Even with secrets spilled ahead of time, Apple sells 2 million iPhone 5 units in first 24 hours

“Apple’s announcement of its new iPhone 5 lacked surprises. Most of its secrets spilled ahead of introduction, but that didn’t weaken early sales of the phone. People ordered more than two million iPhone 5s its first 24 hours on sale, double the previous record, held by the iPhone 4S, according to Apple,” Brian X. Chen reports for The New York Times.

“Early sales of the iPhone 5 also set a new record for AT&T,” Chen reports, “which said it was its fastest-selling iPhone ever. Apple said the demand for the new phone exceeded supply, and while it can ship most of the phones to customers by Sept. 21, when the phone officially arrives in stores, some shipments will have to go out in October.”

Chen reports, “The strong initial excitement for the phone suggested that the early adopters, at least, don’t need to be surprised at the well choreographed Apple announcements… The strong early sales of the iPhone 5 are also a sign of how difficult it’s going to be for competitors like Nokia and Motorola Mobility to gain a foothold in the smartphone market”
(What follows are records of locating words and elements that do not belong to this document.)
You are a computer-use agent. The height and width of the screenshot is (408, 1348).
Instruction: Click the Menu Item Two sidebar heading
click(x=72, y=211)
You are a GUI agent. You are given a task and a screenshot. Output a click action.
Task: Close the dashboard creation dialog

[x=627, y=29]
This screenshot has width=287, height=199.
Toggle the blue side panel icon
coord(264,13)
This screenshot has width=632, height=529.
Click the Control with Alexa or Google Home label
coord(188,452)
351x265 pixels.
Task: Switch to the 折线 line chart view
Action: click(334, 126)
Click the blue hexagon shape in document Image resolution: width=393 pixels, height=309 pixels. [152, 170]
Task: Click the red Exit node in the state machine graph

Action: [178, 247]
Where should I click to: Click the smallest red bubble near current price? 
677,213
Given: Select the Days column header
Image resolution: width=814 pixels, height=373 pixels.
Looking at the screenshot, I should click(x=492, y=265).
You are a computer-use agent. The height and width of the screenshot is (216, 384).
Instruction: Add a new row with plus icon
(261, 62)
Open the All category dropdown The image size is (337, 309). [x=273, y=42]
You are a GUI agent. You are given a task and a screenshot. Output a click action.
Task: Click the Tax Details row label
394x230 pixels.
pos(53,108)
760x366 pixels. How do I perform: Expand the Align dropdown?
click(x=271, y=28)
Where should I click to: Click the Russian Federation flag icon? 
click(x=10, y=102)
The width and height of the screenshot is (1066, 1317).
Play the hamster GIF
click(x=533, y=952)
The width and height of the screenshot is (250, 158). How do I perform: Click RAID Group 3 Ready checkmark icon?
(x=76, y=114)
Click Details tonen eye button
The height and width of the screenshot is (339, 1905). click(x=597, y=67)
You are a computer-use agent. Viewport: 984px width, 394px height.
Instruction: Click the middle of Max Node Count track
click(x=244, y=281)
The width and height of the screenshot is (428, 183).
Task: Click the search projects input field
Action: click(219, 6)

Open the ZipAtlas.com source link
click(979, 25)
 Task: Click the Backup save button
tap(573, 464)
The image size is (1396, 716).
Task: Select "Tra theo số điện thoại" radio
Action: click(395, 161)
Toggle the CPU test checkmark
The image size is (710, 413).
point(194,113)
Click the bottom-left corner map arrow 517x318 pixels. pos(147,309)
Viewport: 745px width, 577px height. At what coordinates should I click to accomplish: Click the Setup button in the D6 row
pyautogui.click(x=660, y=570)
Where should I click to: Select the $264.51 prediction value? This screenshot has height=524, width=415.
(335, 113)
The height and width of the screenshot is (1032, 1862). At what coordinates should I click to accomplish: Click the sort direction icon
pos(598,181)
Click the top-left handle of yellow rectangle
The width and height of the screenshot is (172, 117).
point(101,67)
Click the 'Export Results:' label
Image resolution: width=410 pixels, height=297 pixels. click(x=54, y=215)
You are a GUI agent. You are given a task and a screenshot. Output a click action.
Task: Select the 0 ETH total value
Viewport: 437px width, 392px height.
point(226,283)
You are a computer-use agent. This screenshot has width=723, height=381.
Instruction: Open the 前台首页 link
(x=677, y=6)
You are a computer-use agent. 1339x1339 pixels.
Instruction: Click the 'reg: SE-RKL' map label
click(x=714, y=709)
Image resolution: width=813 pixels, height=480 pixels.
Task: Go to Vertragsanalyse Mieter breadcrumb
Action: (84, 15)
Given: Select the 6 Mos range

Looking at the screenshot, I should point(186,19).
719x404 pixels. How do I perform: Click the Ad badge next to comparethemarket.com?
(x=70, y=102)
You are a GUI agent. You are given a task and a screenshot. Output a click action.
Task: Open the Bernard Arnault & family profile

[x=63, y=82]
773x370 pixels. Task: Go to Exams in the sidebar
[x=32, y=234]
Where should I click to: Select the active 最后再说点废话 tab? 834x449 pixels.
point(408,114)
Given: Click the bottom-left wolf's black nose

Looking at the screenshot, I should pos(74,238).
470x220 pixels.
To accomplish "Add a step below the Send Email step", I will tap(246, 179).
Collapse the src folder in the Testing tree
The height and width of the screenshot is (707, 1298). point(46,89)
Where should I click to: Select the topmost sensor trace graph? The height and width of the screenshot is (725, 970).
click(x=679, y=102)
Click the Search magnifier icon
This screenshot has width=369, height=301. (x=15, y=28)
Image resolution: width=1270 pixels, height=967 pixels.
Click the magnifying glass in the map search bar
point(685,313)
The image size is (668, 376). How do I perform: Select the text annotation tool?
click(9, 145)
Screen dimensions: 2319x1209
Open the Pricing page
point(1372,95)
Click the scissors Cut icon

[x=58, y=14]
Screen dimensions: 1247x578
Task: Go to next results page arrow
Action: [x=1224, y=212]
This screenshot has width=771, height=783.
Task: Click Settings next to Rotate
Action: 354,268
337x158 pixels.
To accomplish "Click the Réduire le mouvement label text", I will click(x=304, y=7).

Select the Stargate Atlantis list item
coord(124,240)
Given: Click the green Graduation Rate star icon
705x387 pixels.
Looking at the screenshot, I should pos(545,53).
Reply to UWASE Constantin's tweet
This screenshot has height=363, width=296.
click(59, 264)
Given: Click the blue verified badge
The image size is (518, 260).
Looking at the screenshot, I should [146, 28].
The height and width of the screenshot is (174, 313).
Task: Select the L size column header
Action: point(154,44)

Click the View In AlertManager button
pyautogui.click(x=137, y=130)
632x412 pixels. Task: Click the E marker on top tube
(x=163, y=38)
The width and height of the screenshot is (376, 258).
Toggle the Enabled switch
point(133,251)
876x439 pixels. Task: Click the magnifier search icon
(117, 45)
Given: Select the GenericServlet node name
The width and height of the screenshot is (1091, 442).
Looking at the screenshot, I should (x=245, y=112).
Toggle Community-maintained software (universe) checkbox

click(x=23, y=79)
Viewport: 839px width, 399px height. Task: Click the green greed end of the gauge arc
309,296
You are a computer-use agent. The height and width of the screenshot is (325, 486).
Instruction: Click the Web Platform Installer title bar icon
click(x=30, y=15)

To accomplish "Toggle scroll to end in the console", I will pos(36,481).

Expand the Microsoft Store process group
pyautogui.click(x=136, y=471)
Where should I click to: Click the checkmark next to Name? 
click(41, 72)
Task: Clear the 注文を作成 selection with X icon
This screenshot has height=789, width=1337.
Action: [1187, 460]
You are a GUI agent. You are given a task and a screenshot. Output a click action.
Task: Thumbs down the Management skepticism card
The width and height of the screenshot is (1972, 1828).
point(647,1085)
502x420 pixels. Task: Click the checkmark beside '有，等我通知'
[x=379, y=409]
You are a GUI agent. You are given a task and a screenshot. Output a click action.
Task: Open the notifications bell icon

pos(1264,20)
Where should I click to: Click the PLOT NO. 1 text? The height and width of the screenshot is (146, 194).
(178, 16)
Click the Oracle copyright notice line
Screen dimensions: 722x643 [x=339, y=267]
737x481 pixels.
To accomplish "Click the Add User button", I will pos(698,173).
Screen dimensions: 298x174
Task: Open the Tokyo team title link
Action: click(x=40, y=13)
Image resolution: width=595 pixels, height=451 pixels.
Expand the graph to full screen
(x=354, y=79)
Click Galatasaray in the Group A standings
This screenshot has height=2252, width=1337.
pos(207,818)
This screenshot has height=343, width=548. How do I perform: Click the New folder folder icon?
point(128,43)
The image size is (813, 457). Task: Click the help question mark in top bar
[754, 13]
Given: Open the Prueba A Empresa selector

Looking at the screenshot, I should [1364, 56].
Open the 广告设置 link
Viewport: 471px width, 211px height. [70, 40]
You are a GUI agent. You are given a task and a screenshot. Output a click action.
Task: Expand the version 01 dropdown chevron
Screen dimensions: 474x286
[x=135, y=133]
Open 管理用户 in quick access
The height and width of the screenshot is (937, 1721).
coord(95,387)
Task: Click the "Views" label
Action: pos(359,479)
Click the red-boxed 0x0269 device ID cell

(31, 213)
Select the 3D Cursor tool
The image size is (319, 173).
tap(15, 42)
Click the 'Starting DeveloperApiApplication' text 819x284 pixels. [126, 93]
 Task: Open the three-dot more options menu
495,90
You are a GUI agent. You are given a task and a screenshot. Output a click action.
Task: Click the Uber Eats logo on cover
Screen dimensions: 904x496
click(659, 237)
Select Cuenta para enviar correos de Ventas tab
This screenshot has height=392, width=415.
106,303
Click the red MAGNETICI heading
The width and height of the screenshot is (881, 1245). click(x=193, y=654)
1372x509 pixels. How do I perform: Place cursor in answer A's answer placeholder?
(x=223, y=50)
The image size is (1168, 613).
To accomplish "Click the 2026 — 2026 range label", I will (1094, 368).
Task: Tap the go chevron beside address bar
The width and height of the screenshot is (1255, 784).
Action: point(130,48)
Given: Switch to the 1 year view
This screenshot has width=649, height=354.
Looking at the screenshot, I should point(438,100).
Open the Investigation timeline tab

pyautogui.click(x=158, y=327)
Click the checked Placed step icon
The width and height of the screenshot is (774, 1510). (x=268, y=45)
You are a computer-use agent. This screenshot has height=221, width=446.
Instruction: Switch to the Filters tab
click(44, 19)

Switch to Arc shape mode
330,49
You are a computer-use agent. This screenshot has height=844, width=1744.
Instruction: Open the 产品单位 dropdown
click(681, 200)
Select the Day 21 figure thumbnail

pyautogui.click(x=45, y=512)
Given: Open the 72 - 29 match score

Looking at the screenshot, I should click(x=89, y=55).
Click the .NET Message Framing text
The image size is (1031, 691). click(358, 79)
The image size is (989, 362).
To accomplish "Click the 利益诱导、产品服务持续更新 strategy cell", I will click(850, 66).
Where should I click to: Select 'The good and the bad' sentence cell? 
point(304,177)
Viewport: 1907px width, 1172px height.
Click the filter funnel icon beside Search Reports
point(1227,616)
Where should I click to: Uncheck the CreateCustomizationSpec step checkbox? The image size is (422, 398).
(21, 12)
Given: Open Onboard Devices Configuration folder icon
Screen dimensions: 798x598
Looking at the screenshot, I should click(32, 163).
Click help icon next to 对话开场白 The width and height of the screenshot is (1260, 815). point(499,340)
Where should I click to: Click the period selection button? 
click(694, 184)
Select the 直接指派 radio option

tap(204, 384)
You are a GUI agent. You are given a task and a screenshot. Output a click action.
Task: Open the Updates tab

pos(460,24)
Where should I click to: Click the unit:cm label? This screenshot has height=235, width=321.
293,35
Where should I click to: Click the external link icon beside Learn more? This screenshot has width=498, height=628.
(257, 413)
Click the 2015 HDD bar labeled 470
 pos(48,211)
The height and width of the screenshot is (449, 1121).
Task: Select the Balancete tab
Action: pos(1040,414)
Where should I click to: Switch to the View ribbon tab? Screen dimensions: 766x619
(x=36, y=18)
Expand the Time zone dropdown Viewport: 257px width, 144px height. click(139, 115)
Read more in the full article here.


    1. When a company’s product success is presumed to rely not so much on consumer merit but on devious product placement, marketing hypnosis, and NSA-style secrecy, its latest product exploding in popularity is strong evidence that EVEN THOUGH the product’s appearance is boringly unchanged and EVEN THOUGH the product introduction fell flat through the necrosis of Apple VPs not born Jobs or Svengali or Mesmer, and EVEN THOUGH the somehow all-important surprise element was nullified by tech blog grinches and canine rear-end sniffers—that that product somehow must have been (uh, we can’t understand how it escaped our attention) actually excellent and desirable.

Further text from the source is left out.